Belser Verlag, Stuttgart, 2009, ISBN 978-3-7630-2521-3, 128 Seiten mit 120 farbigen Abb., gebunden, Format 28,5 x 25cm, € 24,95
Von der griechischen Antike bis zur heutigen Zeit reichen die anekdotischen Berichte des Münchener Literaturwissenschaftlers und Kulturhistorikers Joachim Nagel über die unendlichen Variationen männlicher Sexualneurosen, die sich durch die Jahrhunderte am Topos der „Femme fatale“ in ihrer verführerischen Schönheit entfaltet haben. Lilith, Salome, Cleopatra, griechische Göttinnen und zeitgenössische Filmdiven: Das Buch will nur unterhalten, belegt aber in erster Linie einen wahnhaft übersteigerten Sexualtrieb bei Malern quer durch die Epochen, verbunden mit einer furchtbaren Angst vor weiblicher Dominanz.
„Wohl begründet stammt ein Großteil der Frauenbildnisse dieses Buches aus der Zeit etwa zwischen 1880 und 1910 – damals erlebt das Thema der Femme fatale in der Kunst seine eigentliche Blüte …“, schreibt der Autor. Tatsächlich wäre es der Sache dienlicher gewesen, er hätte sich auf die Belle Époque konzentriert und ein präzises Sittenbild der Zeit aufgezeichnet. Stattdessen verheddert sich das Buch in blanken Brüsten und schmachtenden Blicken und zeichnet unkommentiert ein reaktionäres Frauenbild nach, das durch die Jahrhunderte von dämonischen Teufelsweibern dominiert wird und im Sumpf männlicher Erotomanie stecken bleibt. Als Ausgleich für die visuelle Fülle entblößter Weiblichkeit kommen im Text ausschließlich die Männer zu Wort, dichtend, philosophierend, krank vor Gier und spitz wie Nachbars Lumpi.

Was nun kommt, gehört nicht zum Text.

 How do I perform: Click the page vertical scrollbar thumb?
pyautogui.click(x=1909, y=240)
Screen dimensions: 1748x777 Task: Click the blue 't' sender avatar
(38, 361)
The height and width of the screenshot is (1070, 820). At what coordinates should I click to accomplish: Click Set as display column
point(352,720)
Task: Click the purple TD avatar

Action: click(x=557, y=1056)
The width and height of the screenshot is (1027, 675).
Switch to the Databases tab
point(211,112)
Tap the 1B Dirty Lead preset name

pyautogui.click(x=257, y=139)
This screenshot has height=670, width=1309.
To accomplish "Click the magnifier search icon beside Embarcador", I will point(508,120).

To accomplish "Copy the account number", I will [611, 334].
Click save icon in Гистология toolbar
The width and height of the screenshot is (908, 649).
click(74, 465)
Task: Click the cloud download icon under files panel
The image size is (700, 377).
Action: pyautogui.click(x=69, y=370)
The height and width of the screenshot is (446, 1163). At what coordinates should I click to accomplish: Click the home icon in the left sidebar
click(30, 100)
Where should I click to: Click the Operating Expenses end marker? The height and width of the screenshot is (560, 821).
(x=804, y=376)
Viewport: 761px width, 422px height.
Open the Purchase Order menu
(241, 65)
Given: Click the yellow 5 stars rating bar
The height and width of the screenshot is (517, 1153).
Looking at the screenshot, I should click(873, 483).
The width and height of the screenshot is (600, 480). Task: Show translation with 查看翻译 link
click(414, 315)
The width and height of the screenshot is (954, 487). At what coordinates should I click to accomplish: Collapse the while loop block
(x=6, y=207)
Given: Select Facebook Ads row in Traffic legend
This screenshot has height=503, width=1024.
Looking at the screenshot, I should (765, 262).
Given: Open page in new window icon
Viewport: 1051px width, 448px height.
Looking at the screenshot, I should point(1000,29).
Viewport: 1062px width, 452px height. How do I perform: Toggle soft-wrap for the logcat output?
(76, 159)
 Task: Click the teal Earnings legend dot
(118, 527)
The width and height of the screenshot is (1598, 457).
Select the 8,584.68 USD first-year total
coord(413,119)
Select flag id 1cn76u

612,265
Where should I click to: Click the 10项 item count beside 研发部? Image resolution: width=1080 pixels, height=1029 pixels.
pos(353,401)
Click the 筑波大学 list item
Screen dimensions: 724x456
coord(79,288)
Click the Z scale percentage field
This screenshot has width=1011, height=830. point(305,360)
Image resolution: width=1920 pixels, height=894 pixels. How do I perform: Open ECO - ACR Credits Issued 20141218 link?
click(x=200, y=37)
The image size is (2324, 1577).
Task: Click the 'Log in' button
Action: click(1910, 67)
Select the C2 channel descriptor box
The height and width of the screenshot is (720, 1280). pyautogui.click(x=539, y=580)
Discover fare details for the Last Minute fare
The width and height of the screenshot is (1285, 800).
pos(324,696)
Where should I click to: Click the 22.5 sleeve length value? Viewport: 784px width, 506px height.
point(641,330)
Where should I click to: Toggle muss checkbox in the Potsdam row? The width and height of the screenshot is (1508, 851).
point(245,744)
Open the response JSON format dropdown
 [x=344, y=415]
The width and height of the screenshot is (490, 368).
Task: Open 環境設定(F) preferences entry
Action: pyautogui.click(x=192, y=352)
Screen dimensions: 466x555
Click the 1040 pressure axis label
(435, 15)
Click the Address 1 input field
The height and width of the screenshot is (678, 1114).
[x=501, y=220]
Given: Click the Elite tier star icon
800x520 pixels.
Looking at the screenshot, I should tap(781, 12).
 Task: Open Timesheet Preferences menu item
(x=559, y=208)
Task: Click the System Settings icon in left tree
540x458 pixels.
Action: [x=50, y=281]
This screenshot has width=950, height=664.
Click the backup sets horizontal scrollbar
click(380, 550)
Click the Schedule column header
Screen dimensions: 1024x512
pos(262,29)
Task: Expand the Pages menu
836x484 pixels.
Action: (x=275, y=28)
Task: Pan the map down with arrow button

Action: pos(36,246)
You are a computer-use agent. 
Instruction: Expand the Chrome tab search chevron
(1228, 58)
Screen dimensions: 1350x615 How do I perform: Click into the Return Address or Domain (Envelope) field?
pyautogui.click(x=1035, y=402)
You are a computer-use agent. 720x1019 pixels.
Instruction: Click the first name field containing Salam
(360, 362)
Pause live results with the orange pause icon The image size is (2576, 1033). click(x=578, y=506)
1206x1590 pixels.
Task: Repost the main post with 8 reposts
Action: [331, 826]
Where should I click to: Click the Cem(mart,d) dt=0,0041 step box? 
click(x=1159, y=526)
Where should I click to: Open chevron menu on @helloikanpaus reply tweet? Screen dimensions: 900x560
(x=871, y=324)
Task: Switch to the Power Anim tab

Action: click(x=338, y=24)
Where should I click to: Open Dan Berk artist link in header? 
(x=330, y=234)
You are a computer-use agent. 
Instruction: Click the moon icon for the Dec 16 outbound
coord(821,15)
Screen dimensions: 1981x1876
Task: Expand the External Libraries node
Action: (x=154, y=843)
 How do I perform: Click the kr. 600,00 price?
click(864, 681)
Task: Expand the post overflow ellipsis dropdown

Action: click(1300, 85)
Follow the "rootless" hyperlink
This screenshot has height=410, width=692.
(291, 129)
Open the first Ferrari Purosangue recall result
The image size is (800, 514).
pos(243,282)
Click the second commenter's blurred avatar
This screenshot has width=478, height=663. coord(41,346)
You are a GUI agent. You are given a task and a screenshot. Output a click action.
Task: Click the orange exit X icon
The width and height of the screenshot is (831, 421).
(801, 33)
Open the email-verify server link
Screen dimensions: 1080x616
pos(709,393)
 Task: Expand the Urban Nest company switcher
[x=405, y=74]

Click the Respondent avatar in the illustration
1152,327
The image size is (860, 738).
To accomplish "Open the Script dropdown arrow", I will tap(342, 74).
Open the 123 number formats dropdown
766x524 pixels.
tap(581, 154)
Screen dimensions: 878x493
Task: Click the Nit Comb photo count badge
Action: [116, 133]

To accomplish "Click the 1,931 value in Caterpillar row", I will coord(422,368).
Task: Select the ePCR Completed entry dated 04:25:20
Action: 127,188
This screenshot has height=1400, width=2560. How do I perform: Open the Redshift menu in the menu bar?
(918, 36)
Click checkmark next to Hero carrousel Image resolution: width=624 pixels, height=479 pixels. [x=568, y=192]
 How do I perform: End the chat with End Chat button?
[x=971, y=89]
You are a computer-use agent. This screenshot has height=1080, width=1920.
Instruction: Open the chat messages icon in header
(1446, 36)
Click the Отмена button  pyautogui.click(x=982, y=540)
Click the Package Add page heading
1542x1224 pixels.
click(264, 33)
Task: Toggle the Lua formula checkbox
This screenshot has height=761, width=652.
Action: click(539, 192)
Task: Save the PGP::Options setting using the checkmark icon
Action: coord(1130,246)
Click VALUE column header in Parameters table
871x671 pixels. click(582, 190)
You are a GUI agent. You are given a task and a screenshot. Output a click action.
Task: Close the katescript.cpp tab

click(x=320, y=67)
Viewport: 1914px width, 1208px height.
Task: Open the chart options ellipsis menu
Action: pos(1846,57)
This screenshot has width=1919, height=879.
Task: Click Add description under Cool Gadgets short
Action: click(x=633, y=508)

Erst auf den letzten Seiten taucht etwas verschämt der emanzipierte Blick in Form eines Bildes von Cindy Sherman auf. Zeitgenössische Kunst findet ansonsten nicht statt. Nichts gegen schöne Bilder von schönen Frauen aber so ganz ohne Reflexion über die Geschlechterrollen geht es heutzutage nicht mehr.